L’europio abbonda nell’area asiatica con una posizione
predominante della Cina, dove sono concentrate le maggiori riserve di terre
rare. Uno dei più grandi giacimenti al mondo è nella Mongolia cinese in
località Bayan Obo del distretto di Baotou per un circondario di oltre 2
milioni di abitanti. La zona è disseminata da impianti di estrazione e
raffinerie, che per ogni tonnellata di concentrato di terre rare in
lavorazione, generano 10.000
metri cubi di gas di scarico e 75 metri cubi di
acque reflue acide, con un mix di rifiuti tossici, perfino radioattivi, gettati
in prevalenza nel vicino lago artificiale della diga Weikuang, inquinando l’ambiente
circostante.
A Bayan Obo la miniera venne aperta nel 1958 e all’epoca era un luogo di comunità agricole dedite alla policoltura di pomodori, melanzane, cavoli, angurie e altre piante, con pascoli o allevamenti di pecore, capre, mucche, galline, maiali e cavalli. Dal 1990 il boom della domanda di terre rare, da parte dell’Occidente per supportare uno smisurato sviluppo tecnologico nella società dei consumi, distrusse il territorio naturale: perdita dei raccolti, senza attecchire nulla; morte degli animali; gravi malattie tra la popolazione, dal diabete all’osteoporosi e dall’ictus ai tumori.

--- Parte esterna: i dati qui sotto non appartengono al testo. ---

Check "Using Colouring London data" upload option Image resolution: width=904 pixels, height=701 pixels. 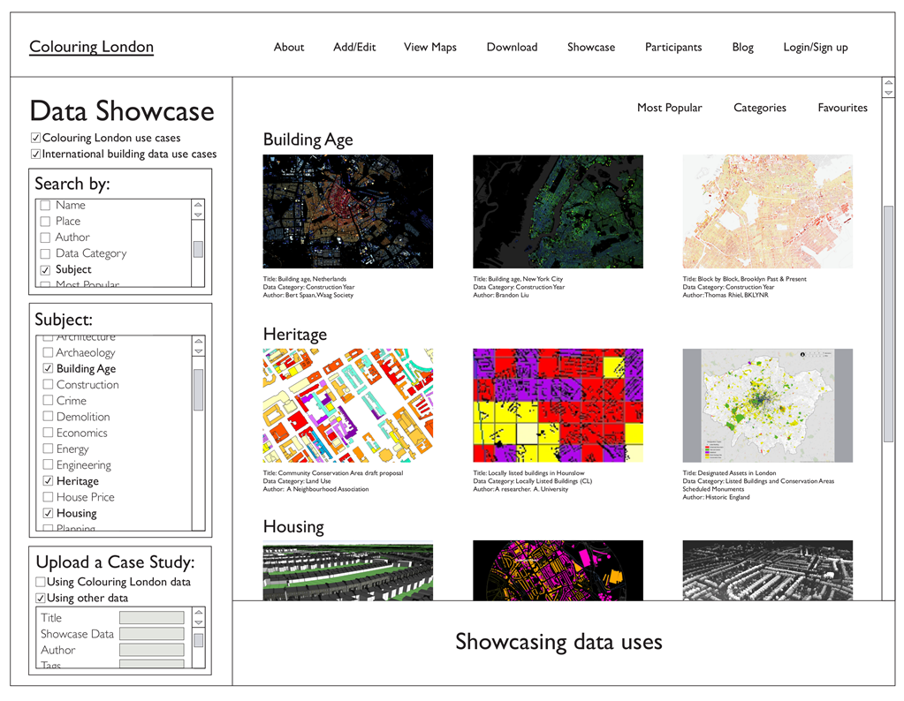(x=39, y=581)
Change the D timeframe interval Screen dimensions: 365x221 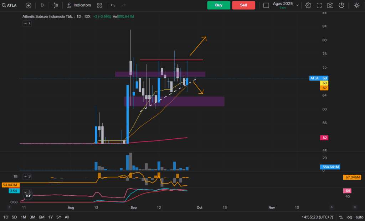coord(42,5)
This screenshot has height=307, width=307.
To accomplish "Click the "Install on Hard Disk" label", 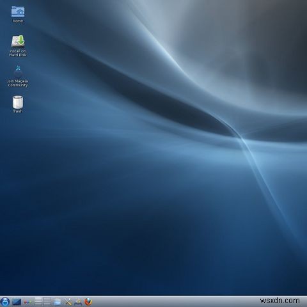I will pyautogui.click(x=18, y=53).
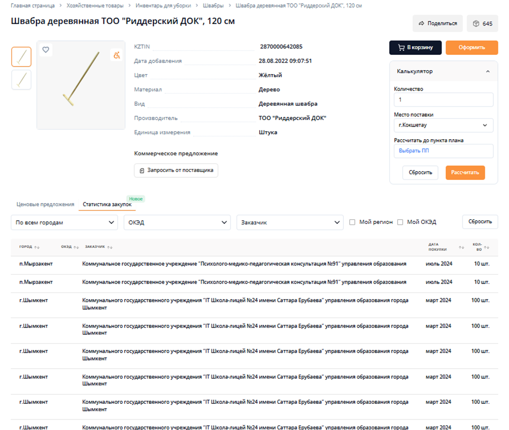509x430 pixels.
Task: Sort table by Кол-во column arrows
Action: click(x=488, y=247)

Nel 2001 e nel 2006, il centro minerario fu osservato dal radiometro ASTER ad alta risoluzione della NASA, riscontrandone un allargamento rispetto al passato con più ampie zone di nero per le rocce, marrone scuro per le praterie, rosso fosforescente per la vegetazione e verdastro per l’acqua, ma non sono i colori dell’europio, come nei soldi e TV, è l’effetto di un disastro ecologico.